Janak Didi lives a waste-free life. In her village, Sanawadia, Madhya Pradesh, electricity comes from solar cells and winds mills installed there. She grows vegetables and herbs organically and does not use plastic. Briquettes made of newspapers are used as fuel during rains or at nights and LPG cylinders are only used when there is an urgency.
While addressing WittyFeedians, Janak Didi revealed that she cooks food in solar cookers for over 300 days a year. LPG cylinders are used only when she has visitors, to cook food for them. In her house, a regular LPG cylinder lasts for more than two years.
Amazing, isn't it?
We all are well aware of the 2030 agenda of Sustainable Development, and the 17 Sustainable Development Goals that would eradicate poverty and ensure sustainable development.
But how can we achieve it? According to Janak Didi, it can be done only when we think locally and act globally.
We often hear people claiming that they want to reduce poverty, some say they want to eradicate illiteracy from the county, and some believe they will help supply electricity to the people who live in the dark. What if rather than talking about reducing the dark, one works to enhance the brightness?
Well, it is all about thinking positively.
Usually, people get insecure because of their imperfections. But why? Imperfections can be improved, right?

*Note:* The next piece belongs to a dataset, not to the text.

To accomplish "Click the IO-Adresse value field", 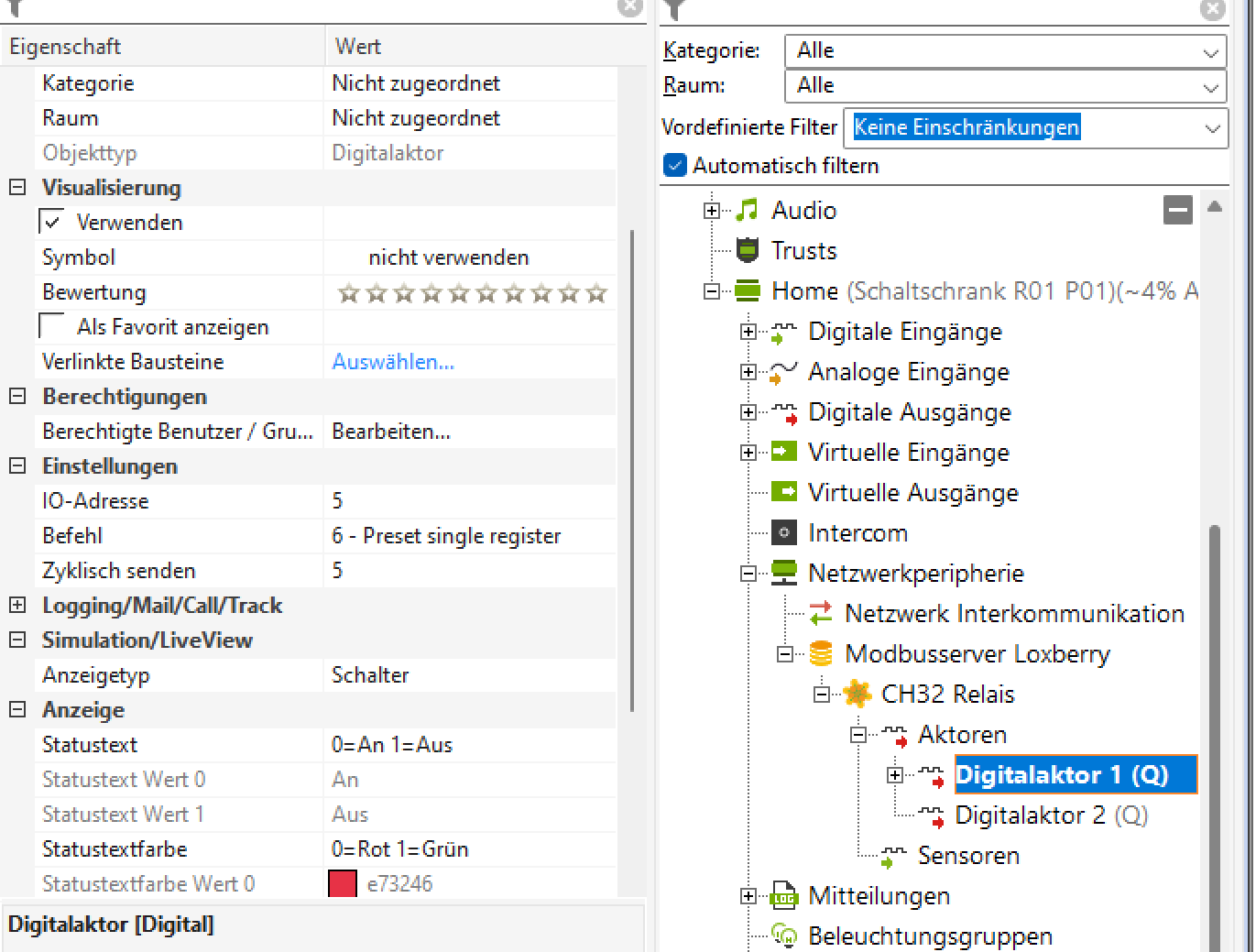I will pos(467,501).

When I asked Janak Didi that being 70, is there something that worries her a lot. To this, she smiled and said, "Darr unhe hota hai, jinke pass kuch khone ke liye ho. Mere pass aisa kuch nahi hai jise khone ka mujhe darr ho."

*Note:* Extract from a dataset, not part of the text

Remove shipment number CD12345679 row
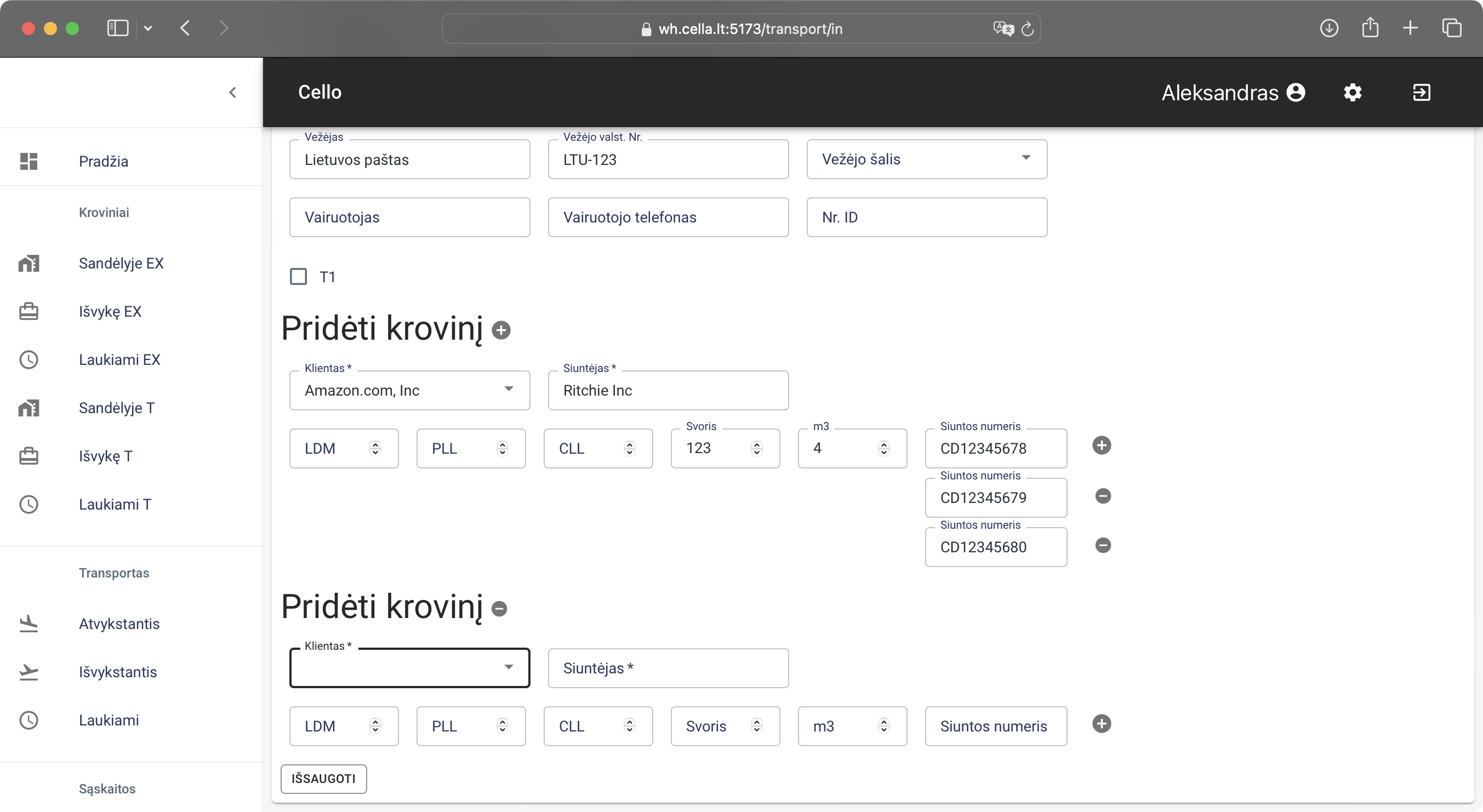Screen dimensions: 1483x812 [1103, 496]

Her statement gave me goosebumps. :)
Sharing her personal experiences, Janak Didi said that everything she has achieved in life, it is all because of the choices she has made.
A lady who has never been to college, holds degrees like M.Phil in Political Science, MA Political Science, MA English, Sangeet Vishard in Sitar (Instrumental Music) and much more.
How? Well, It is all the matter of things she decided to DO.
In order to empower men, on March 8 every year, she teaches men solar cooking.
Janak Didi believes that only when both the wings, men and women, will work with mutual strength, that the bird called humanity will fly higher and higher.
With her message of Sustainable Development, she wants the world to understand that no matter what we are doing, being parents, raising children, becoming engineers, falling in love, living a life, everything must be sustainable, .i.e., must strengthen and continue for an extended period.
So, on this Women's Day how about we take a pledge to be sustainable in everything we do and make a better future.
That's all, folks. I hope Janak Didi's words inspired you.